Data for analysis:

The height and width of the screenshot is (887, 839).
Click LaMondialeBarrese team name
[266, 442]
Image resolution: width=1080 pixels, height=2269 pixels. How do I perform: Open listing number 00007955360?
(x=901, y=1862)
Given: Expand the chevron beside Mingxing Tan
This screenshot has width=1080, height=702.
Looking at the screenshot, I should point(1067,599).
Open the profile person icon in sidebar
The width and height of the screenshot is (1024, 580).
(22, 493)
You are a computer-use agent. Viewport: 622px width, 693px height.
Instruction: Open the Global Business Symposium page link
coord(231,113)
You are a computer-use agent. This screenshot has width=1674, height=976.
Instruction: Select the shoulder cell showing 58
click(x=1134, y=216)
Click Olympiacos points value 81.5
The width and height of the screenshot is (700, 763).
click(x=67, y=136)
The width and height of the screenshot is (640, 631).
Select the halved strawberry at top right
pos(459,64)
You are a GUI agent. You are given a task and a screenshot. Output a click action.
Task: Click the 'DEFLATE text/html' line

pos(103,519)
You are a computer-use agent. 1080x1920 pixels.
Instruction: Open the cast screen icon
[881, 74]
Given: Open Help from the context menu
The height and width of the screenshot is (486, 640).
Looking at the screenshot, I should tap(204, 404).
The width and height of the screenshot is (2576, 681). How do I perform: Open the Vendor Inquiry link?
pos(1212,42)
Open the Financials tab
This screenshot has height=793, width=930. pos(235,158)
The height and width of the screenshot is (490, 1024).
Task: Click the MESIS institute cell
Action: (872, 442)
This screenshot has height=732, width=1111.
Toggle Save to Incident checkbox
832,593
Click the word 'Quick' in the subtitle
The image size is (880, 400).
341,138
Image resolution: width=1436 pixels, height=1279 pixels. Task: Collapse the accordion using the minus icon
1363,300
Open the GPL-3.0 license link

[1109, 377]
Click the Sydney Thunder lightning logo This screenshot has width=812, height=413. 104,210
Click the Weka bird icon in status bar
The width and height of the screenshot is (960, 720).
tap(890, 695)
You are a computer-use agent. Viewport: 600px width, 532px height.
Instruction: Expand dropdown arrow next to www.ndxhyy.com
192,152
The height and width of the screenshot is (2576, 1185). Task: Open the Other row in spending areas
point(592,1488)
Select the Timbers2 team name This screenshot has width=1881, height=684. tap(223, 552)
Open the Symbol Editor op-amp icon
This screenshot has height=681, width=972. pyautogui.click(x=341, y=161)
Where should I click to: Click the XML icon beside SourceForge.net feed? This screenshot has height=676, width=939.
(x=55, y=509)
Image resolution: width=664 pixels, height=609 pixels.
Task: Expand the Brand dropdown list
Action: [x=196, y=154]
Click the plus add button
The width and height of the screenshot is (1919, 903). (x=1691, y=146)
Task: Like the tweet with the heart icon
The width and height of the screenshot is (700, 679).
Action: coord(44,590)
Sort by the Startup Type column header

What needs to be done: If a line in the entries above contains "computer", report it.

Response to this task:
You are a computer-use agent. Viewport: 622px width, 693px height.
You are a computer-use agent. This screenshot has width=1674, height=976.
You are a computer-use agent. 1080x1920 pixels.
You are a computer-use agent. Viewport: 600px width, 532px height.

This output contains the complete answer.